Archbishop Richard Smith says the Supreme Court ruling has put vulnerable people at risk of 'state-sponsored suicide.'


Archbishop Richard Smith says the Supreme Court ruling has put vulnerable people at risk of 'state-sponsored suicide.'

February 23, 2015

The Supreme Court decision legalizing assisted suicide in Canada is a repeat of the original sin in which men and women believed they can be like gods, says Edmonton Archbishop Richard Smith.

In the Garden of Eden, Adam and Eve "surrendered to the lie" that they could be "something other than what they were created to be," Smith said in a Feb. 12 interview.

"God is eclipsed and his supremacy and sovereignty is replaced with that of the individual," the archbishop said.

That human decision in Eden has been the root of all sin and disharmony in the world ever since, he said.

Likewise, in the Supreme Court decision, humans have presumed to be the arbiters of good and evil, and of life itself, Smith said.

That decision will have terrible ripple effects that will place a large number of vulnerable people at the risk of "state-sponsored suicide," he said.

In a Feb. 6 ruling, the Supreme Court ruled that adults who are mentally competent and who suffer intolerably and permanently should have the right to a doctor's assistance if they wish to take their own lives.

Such suffering can be either physical or psychological.

The court gave federal and provincial governments a year to craft legislation and regulations should they choose. In the meantime the Criminal Code provision remains in effect.

The court said the law against assisted suicide is cruel and added that it harms those who suffer terribly and unchangingly.

It ruled the Criminal Code provisions unjustifiably infringe on section seven of the Charter of Rights and Freedoms which protects the right to life, liberty and security of the person.

"The right to life is engaged where the law or state action imposes death or an increased risk of death on a person, either directly or indirectly," the court said.

It maintained that the current law represents a threat to human life because it actually forces some people "to take their own lives prematurely."

People are forced to kill themselves, the court ruled, because they "fear that they would be incapable of doing so when they reached the point where suffering was intolerable."

The court's ruling did not cite instances or evidence that such suicides have taken place.

"The rights to liberty and security of the person, which deal with concerns about autonomy and quality of life, are also engaged," the decision said.

Smith said the court ruling raises "very, very troubling questions about the basis of law."

Law ought to be founded upon timeless moral norms which transcend humanity and to which we ought to conform our actions, he said. Instead, the court based its decision on "the shifting sands of changing social consensus."

The court also based its ruling on a "false and incomplete" understanding of the nature of the human person, he said. It maintains that the human person is "an entirely autonomous self."

This understanding has no basis in reality, the archbishop argued. "Our autonomy is always conditioned by our relationships and by our responsibilities."

The court ruling also assumed that human dignity is something flexible and fluid, he said. "No!
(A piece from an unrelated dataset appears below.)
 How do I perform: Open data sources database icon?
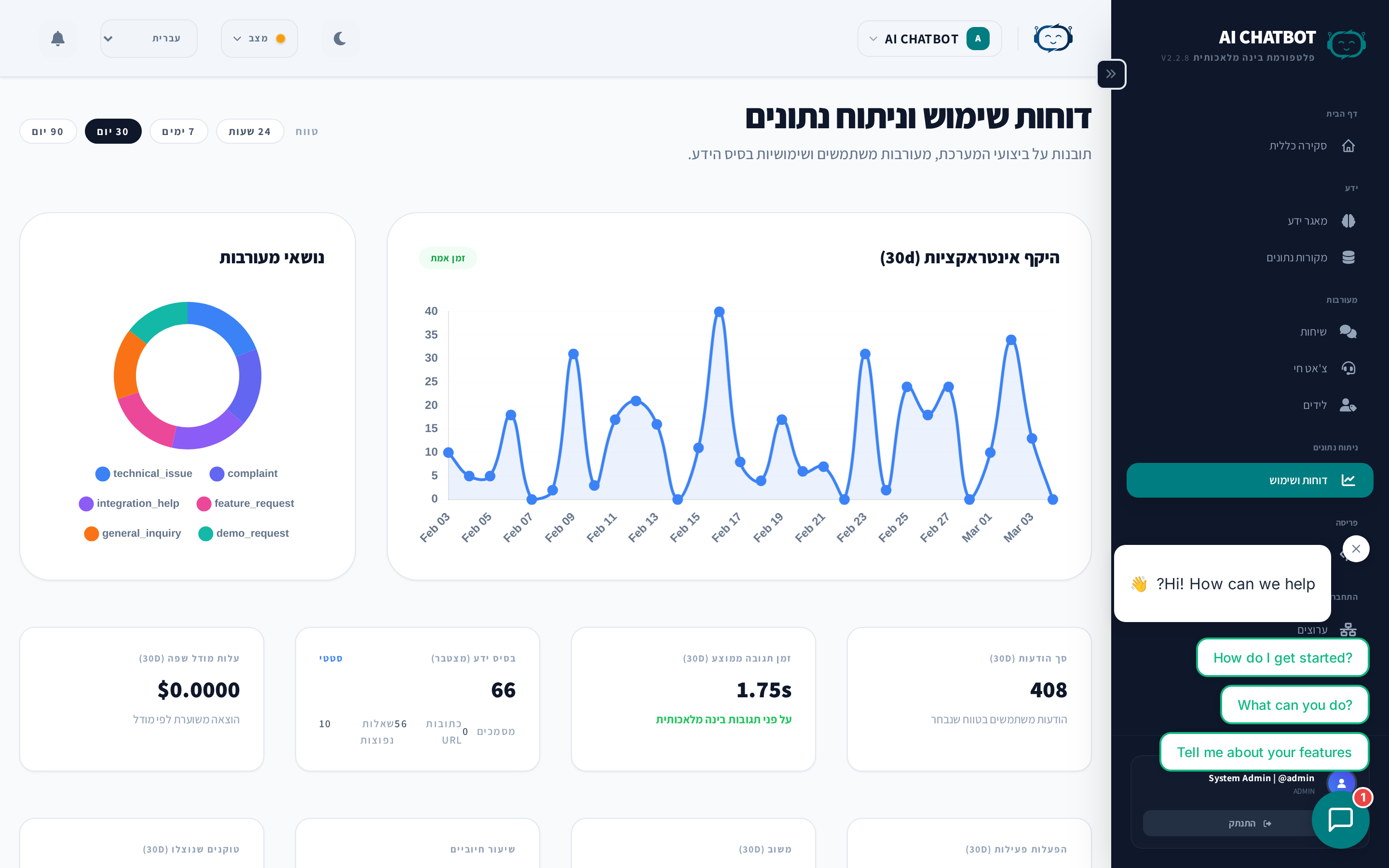(1348, 257)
Dignity is inherent regardless of circumstances."

Smith said he learned of the court ruling the day he was returning from a priest friend's funeral in Halifax.
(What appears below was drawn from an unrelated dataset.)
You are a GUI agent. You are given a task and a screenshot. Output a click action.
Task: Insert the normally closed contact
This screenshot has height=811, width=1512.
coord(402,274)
The friend, who was 92, had suffered from Parkinson's disease for many years, gradually losing the ability to function. Toward the end, he spent his days sitting in a chair, unable to do anything, even talk, the archbishop said.
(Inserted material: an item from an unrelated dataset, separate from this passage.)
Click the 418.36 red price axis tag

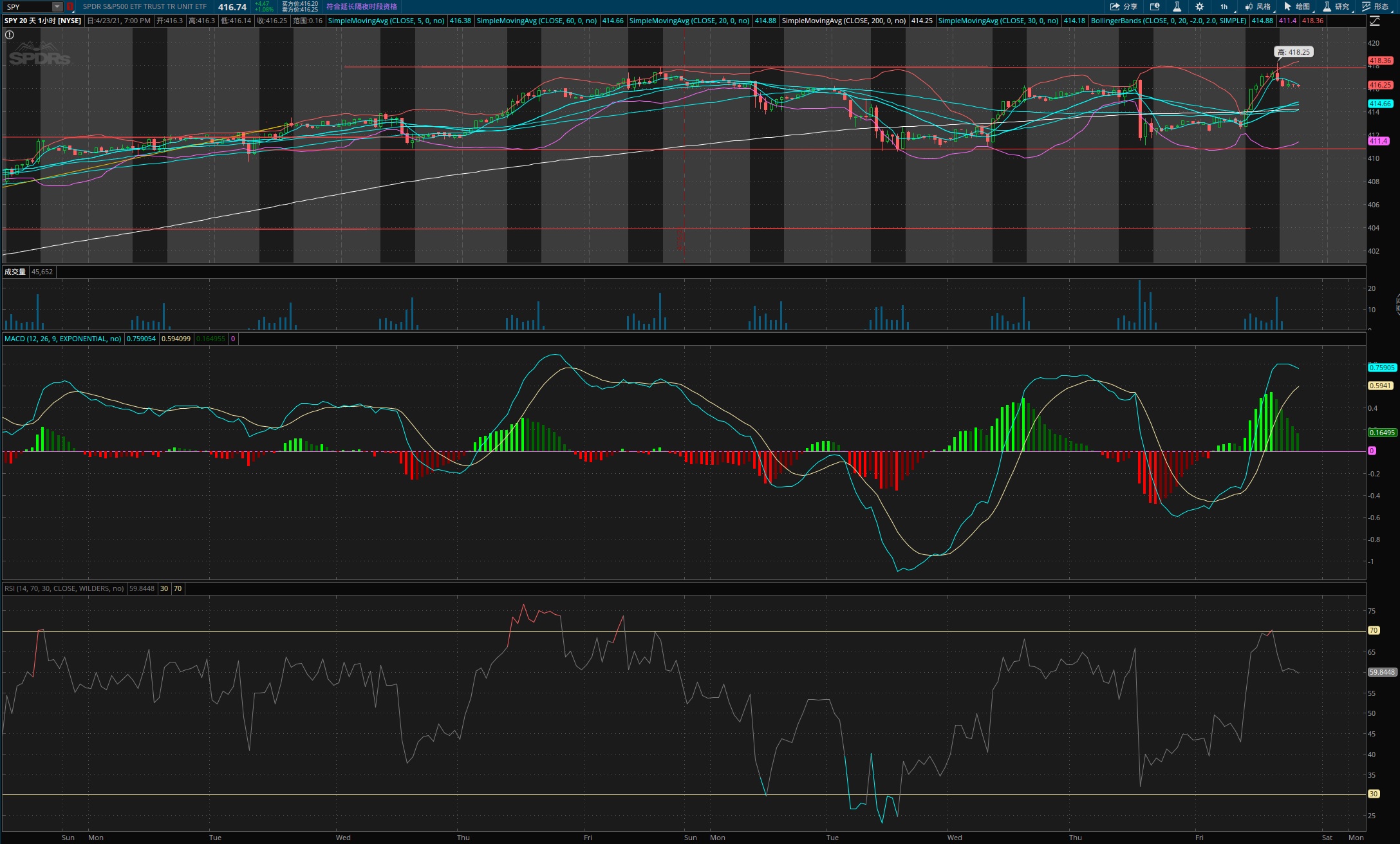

"What I saw in that man, with the way that he accepted the suffering and offered it to God, was a remarkable dignity and nobility. What I also saw was an acknowledgement that God alone is the arbiter of life."

At the end of his life, the priest was praying that God would take him home, Smith said. "That prayer was an acknowledgement that God, at every moment of our existence and at every moment of difficulty, is worthy of our trust."


The archbishop said that in his years as a priest and bishop, he has met numerous people who suffered in advanced stages of diseases, totally dependent on others and unable to help themselves in any way.

"What the decision of the Supreme Court says is that these people are totally lacking in dignity because they have lost all sense of control."

But who is in full control of the circumstances of their life? he asked. By the reasoning of the Supreme Court, most of the human race lacks dignity.

Further, he said, the court ruling contradicts how society has always reacted to suicide, seeking to prevent it whenever possible. Now, presumably society will continue to try to prevent suicide in one class of people while telling another class of people, "Go ahead! In fact, we'll help you."

Smith said Parliament, which has been called to legislate on the issue within the next year, should try to limit the harm done by the Supreme Court as much as possible.

"I would like Parliament to claim its proper role in society. Parliament, not an activist, judicial court, should be the arbiter of laws."


Legislators should also increase access to quality palliative care, he said, "The more people realize that they can be cared for, loved and accompanied, that pain can be alleviated at every moment of their lives, and that their life has profound meaning, that will progressively remove the need in people's minds for assisted suicide."

Moreover, society and the Church need to give witness to the beauty and dignity of life in all its stages, he said. That means seeking out the lonely, the vulnerable and the sick.

"It means standing with the weak and the suffering, and by our love and our companionship, helping them to appreciate that their lives are never a burden, but always a gift."